Hi sry im on short time internet

im squatting* a pretty big lot in east Budapest, and the place is sooooooo fucking run down! there are two building one is half burned down and the other is just being used as a crack house. ive been working my ass off for the last 3 days and im starting to lose hope because everyone goes through there stealing, and throwing needles and garbage everywhere, ill post some photos later. i just want to try and make the place habitable for the winter and ive bought so much fucking equipment but it got stolen so i bought it again plus paint and spraycans (graffiti artist) and this time ill hide it alot better. and theres so much fucking space in the yard to put up tents and caravans. btw im NOT new to squatting, ive lived in 3 of them 2 in amsterdam and one in norway, excluding this one, and i was in the action itself in 2 of them. i can me contacted on [email protected] if u want to hang out before we go there (im a little really paranoid) n u can also bring a friend or 2, just make sure there really progressive leftie/alternative type dudes - peace, aleks (norway) 

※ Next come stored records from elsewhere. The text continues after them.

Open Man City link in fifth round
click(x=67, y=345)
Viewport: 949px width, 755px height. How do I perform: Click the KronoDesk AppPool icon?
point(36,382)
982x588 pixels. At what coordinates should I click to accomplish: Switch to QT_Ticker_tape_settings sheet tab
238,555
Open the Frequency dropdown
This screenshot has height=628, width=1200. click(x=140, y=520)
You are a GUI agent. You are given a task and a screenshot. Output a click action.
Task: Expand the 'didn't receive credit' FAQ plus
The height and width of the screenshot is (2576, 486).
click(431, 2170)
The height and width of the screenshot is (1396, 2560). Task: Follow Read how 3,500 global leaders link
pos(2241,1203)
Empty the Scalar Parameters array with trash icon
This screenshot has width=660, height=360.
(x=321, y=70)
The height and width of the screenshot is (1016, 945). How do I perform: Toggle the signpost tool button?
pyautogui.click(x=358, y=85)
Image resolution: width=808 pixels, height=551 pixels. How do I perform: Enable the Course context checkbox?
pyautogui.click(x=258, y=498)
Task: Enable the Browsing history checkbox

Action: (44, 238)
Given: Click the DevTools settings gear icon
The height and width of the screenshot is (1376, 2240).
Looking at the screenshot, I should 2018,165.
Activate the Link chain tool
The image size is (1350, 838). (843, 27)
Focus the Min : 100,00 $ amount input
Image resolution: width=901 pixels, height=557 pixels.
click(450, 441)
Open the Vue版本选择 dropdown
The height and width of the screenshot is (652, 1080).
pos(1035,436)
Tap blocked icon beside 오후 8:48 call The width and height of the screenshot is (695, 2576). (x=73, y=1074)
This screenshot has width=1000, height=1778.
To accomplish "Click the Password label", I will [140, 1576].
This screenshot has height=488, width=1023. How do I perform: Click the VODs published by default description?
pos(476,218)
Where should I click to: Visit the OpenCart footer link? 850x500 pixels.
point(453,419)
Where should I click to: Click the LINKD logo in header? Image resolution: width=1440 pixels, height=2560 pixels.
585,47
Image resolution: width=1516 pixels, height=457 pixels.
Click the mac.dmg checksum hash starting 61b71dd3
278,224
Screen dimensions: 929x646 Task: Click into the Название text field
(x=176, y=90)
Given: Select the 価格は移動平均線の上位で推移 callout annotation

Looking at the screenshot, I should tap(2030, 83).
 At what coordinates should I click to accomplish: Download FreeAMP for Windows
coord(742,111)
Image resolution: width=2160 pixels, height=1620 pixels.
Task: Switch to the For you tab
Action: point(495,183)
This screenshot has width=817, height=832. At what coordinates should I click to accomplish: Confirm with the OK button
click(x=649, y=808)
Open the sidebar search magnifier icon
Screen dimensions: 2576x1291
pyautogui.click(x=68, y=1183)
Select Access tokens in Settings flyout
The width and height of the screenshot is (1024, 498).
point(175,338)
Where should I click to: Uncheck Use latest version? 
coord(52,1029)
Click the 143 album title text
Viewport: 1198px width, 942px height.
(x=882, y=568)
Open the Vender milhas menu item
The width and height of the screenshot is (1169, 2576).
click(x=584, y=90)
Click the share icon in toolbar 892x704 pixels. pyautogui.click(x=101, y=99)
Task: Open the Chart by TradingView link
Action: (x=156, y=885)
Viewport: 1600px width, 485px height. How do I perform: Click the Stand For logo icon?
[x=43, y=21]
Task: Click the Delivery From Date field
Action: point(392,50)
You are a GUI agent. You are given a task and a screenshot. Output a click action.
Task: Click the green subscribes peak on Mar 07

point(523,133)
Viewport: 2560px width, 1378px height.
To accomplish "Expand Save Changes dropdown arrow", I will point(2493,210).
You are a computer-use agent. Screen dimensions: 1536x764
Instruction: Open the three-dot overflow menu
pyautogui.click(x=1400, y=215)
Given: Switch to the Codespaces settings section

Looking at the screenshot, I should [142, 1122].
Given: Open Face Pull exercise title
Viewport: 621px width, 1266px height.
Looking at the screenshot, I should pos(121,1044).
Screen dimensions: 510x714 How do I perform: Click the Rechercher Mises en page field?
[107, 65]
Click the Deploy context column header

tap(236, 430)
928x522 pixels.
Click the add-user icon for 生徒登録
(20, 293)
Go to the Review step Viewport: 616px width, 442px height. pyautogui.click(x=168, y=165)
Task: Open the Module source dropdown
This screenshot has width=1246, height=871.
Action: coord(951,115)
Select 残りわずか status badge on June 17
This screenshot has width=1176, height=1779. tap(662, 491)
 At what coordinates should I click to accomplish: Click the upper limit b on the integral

also i make hip-hop beats and som reggea / dub - www.soundcloud.com/stream-1-1/sets/collabos

*trying really really fucking hard

peace


----------



## Kim Chee (Jul 22, 2012)

If I were out that way, I'd be sure to contact you. Having somebody else there would definitely help keep the scumfux indexhhhout . Welcome!


----------



## mindsword (Jul 23, 2012)

Thx appreciate that. Anyone else? I have 2 good people helping me already. 1 is coming with a truck to pick up a ton of trash n shit and one is gonna wash a huge heap of old clothes just lying around. Im currently painting it and i have some extra cans if interested. Please welcome Omni Peoples Park Hotel n wish us luck. Barbecue sometime this or next week. Please bring flyers. Also the train track (huge cement wall) next to it is perfect for any graffiti writers becus its rly hidden yet people walk by there n dont give a f


----------